##### QUOTED TEXT

According to the bills of exceptions, there was evidence tending to prove all the facts stated in these instructions. The attaching creditors, with other creditors, described them in the release executed by them at about the time of the formation of the limited partnership as constituting a limited partnership, in which W. T. Tuffly was the general, and Mrs. McLin the special, partner. If the attaching creditors thus recognized and dealt with W. T. Tuffly and Mrs. McLin as a limited partnership, they are estopped from insisting that there was no such partnership or that the assignment was not valid as an assignment by a limited partnership. They cannot be permitted thereafter to raise the objection that the terms of
the partnership were not sufficiently stated in the published notice of its information. Those terms were fully set forth in the recorded certificate of the partnership.

##########

Transcribe the passage about the attaching creditors and the limited partnership word for word, from its first sentence to its last. The material after this passage is separate from it.

##### SOURCE DATA

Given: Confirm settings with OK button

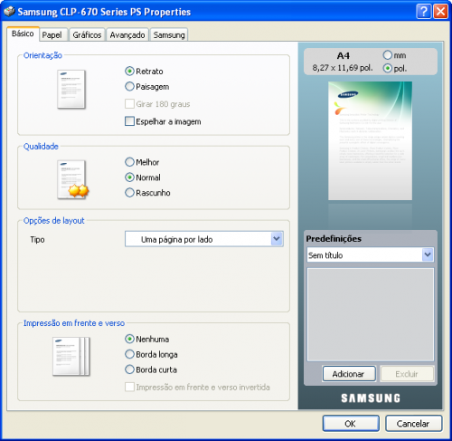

##########

*FULL ANSWER:*
According to the bills of exceptions, there was evidence tending to prove all the facts stated in these instructions. The attaching creditors, with other creditors, described them in the release executed by them at about the time of the formation of the limited partnership as constituting a limited partnership, in which W. T. Tuffly was the general, and Mrs. McLin the special, partner. If the attaching creditors thus recognized and dealt with W. T. Tuffly and Mrs. McLin as a limited partnership, they are estopped from insisting that there was no such partnership or that the assignment was not valid as an assignment by a limited partnership. They cannot be permitted thereafter to raise the objection that the terms of
the partnership were not sufficiently stated in the published notice of its information. Those terms were fully set forth in the recorded certificate of the partnership.